== TASK MATERIAL

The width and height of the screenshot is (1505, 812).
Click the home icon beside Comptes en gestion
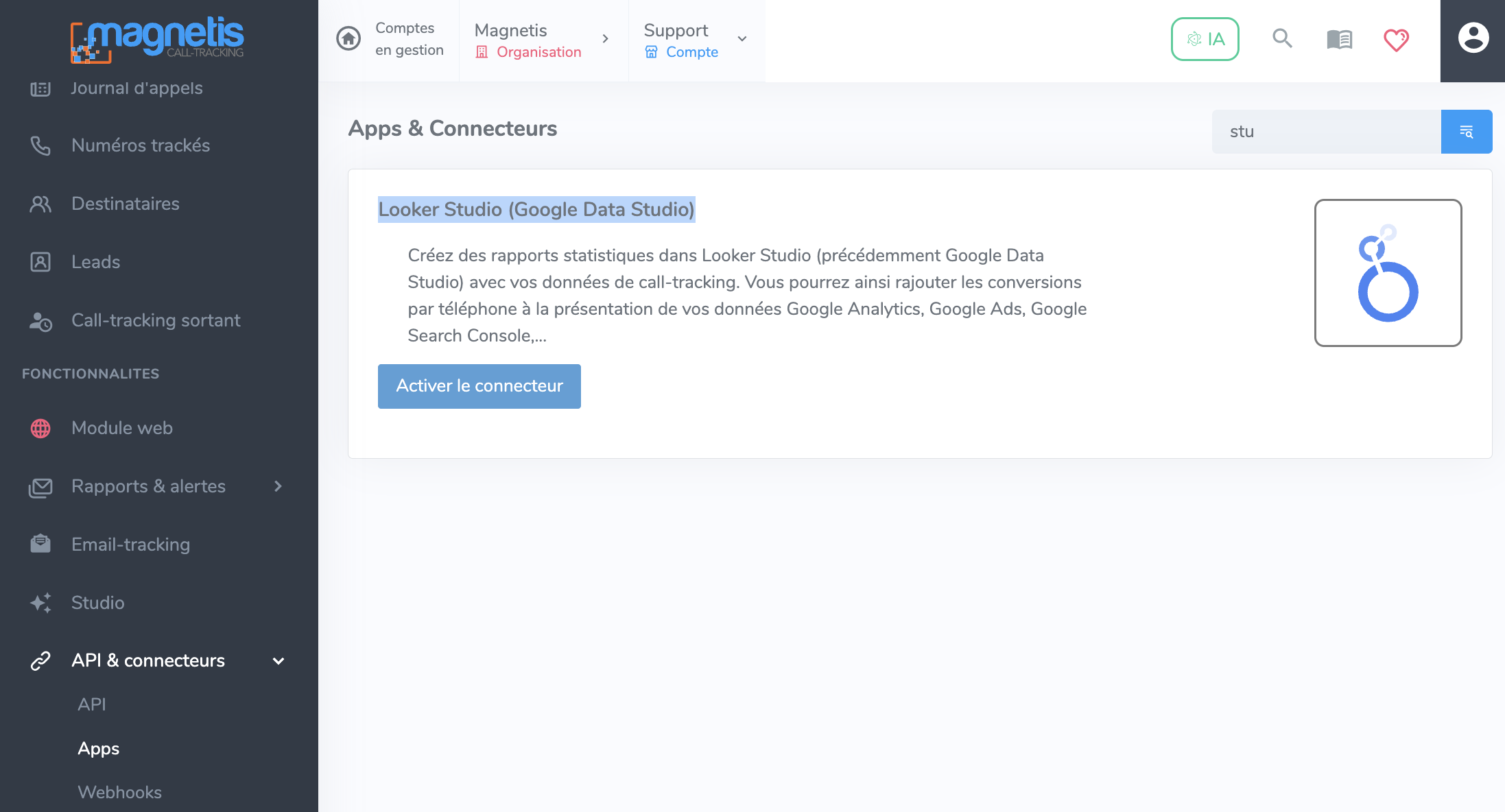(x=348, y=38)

====
== TASK MATERIAL

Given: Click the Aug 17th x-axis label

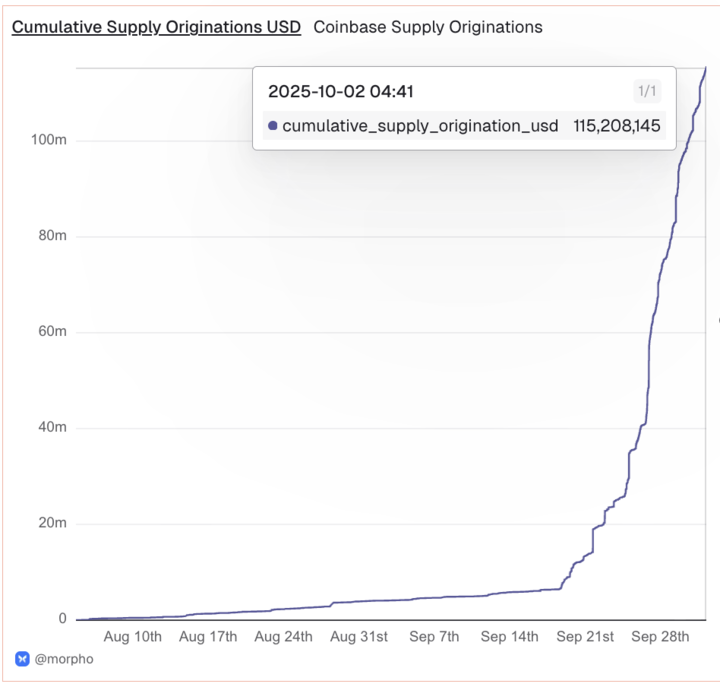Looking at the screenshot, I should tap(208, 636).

====

### JOB:
Please output the lines of the listing from the line with "The width and" to the line with "(x=348, y=38)", both included, as a numbered list. Leave out blank lines and pictures.

### RESULT FOR THIS TASK:
1. The width and height of the screenshot is (1505, 812).
2. Click the home icon beside Comptes en gestion
3. (x=348, y=38)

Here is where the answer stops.